Emotional regulation is NOT about suppressing emotions. It is about recognising and understanding what we are feeling so that we can reduce the frequency of the unpleasant emotions.

Here what you can do

STOP

  • Stop what you are doing, don’t let your emotions become your boss
  • Take a step back, take time to breath and calm down
  • Observe what is happening around you using your 5 senses
  • Proceed thoughtfully

Opposite Action

Anger – show understanding instead

Shame -Raise your head and give eye contact

Fear – Stay courageous and involved

Depressed – stay active

Disgust – Stay the course and not avoid

 

Positive Self talk

  • Identify positive coping approach or a skill that you need
  • Practice the skill and rehearse facing up to a negative situation
  • Remind yourself that you can face up to it.

 

References: 

Lumley, M. A., Cohen, J. L., Borszcz, G. S., Cano, A., Radcliffe, A. M., Porter, L. S., Schubiner, H., & Keefe, F. J. (2011). Pain and emotion: a biopsychosocial review of recent research. Journal of clinical psychology67(9), 942–968. https://doi.org/10.1002/jclp.20816

Markovic T, Pedersen C, Massaly N, Vachez Y, Ruyle B, Murphy C, Abiraman K, Shin JH, Garcia J, Yoon HJ, Alvarez VA, Bruchas MR, Creed M, Moron JA. Pain induces adaptations in ventral tegmental area dopamine neurons to drive anhedonia-like behavior. Nature Neuroscience, Oct. 18, 2021

Gross, J. J. (1998a). The emerging eld of emotion regulation: an integrative review. Review of General Psychology, 2(3), 271-99.

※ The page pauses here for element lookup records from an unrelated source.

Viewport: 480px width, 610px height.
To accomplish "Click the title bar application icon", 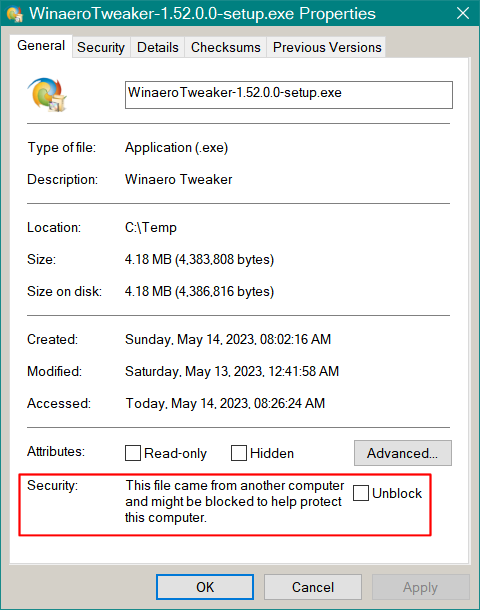I will click(15, 14).
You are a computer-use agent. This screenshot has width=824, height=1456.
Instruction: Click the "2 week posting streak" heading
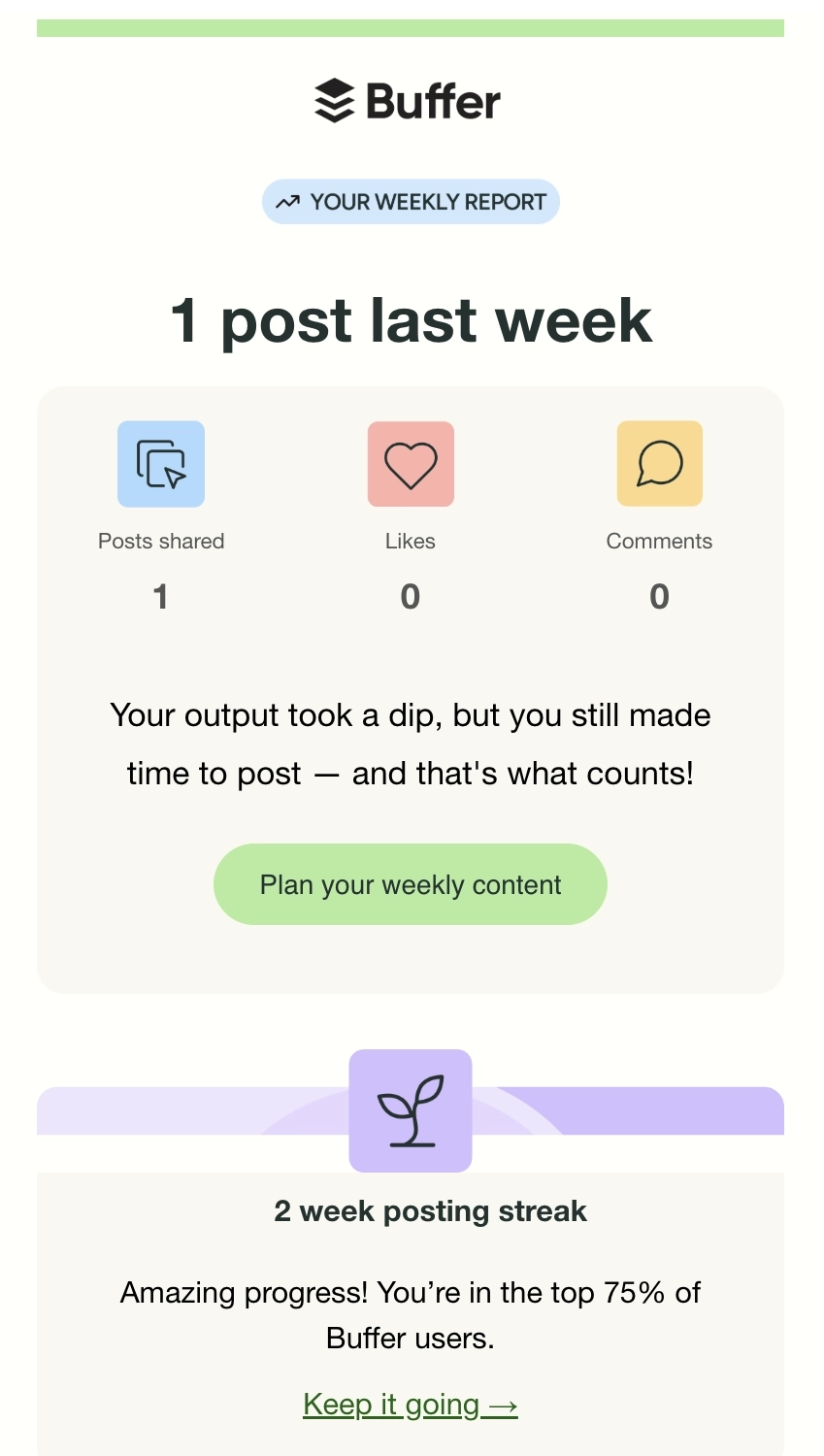click(430, 1211)
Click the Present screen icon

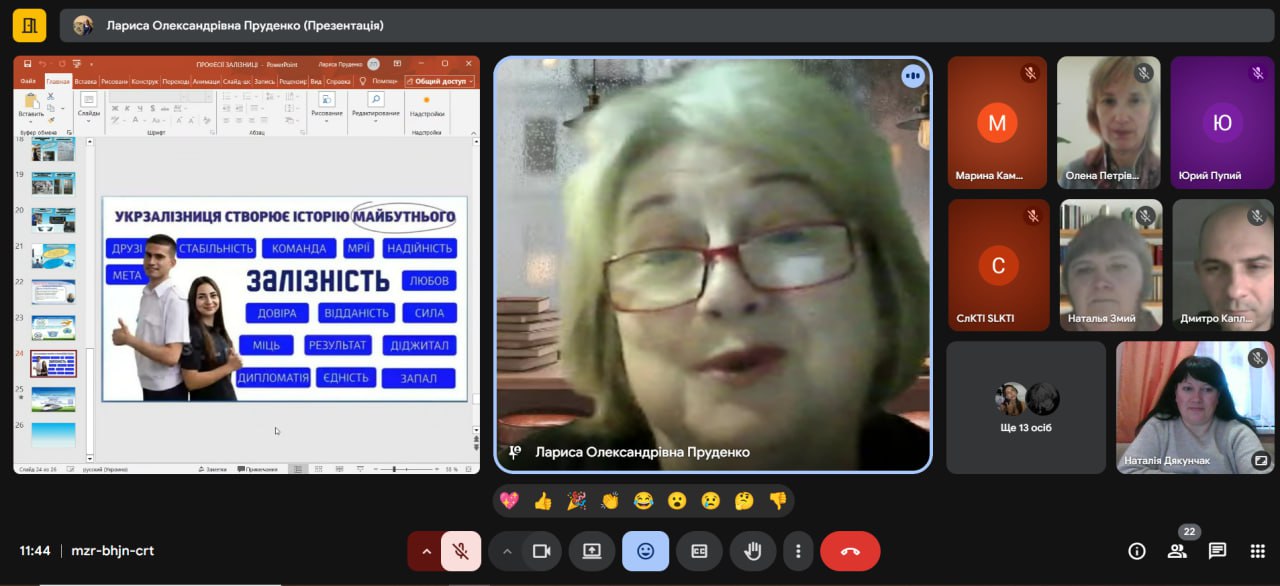[591, 551]
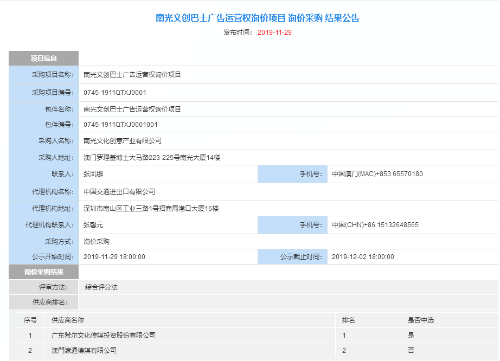This screenshot has height=361, width=500.
Task: Click project number 0746-1911QTXJ0001
Action: point(115,92)
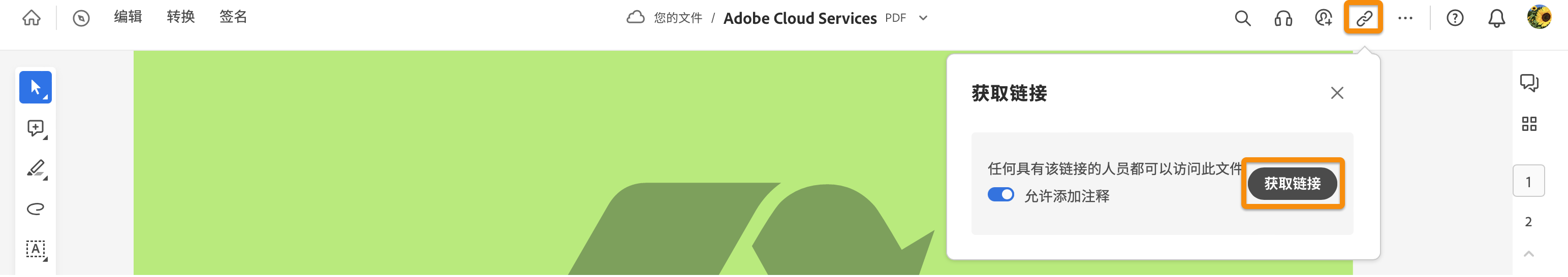Choose the add comment tool
The height and width of the screenshot is (277, 1568).
click(36, 128)
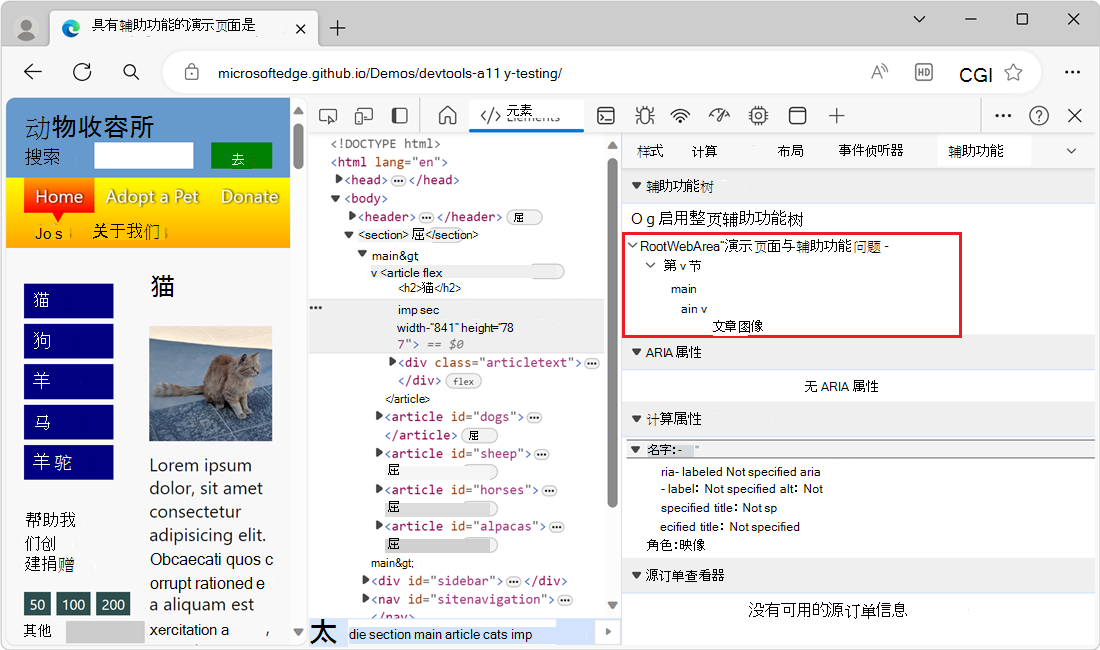The image size is (1100, 650).
Task: Switch to the 布局 tab
Action: pyautogui.click(x=790, y=151)
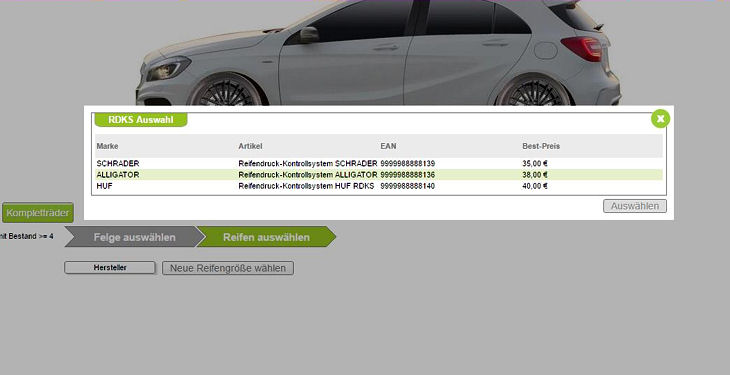The height and width of the screenshot is (375, 730).
Task: Click Reifendruck-Kontrollsystem HUF RDKS article
Action: click(x=306, y=186)
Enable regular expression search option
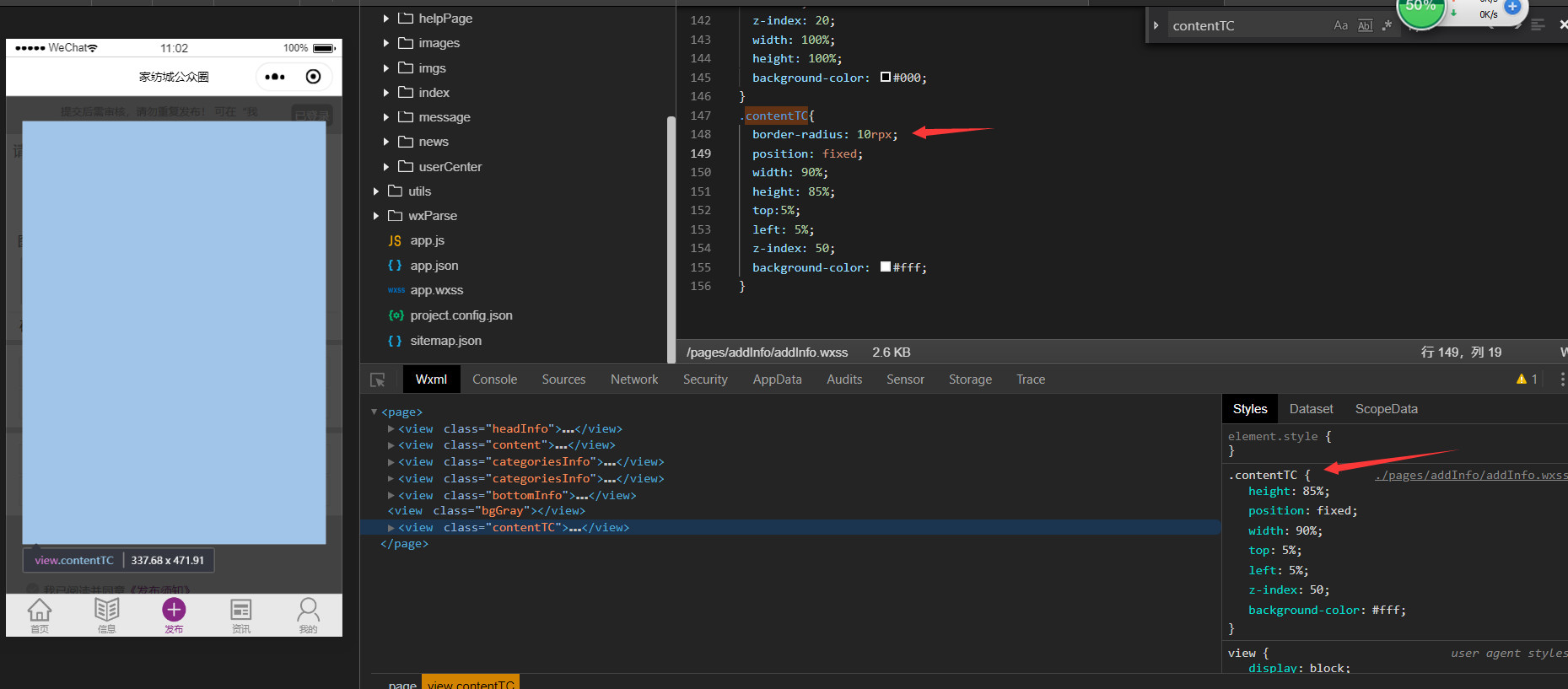 click(x=1387, y=25)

Gross, J. J. (1998b). Antecedent- and response-focused emotion regulation divergent consequences for experience, expression, and physiology. Journal of Personality and Social Psychology, 74(1), 224-37.

Kohn, N., Eickho , S. B., Scheller, M., Laird, A. R., Fox, P. T., & Habel, U. (2014). Neural network of cognitive emotion regulation – an ALE meta-analysis and MACM analysis. NeuroImage, 87, 345-55.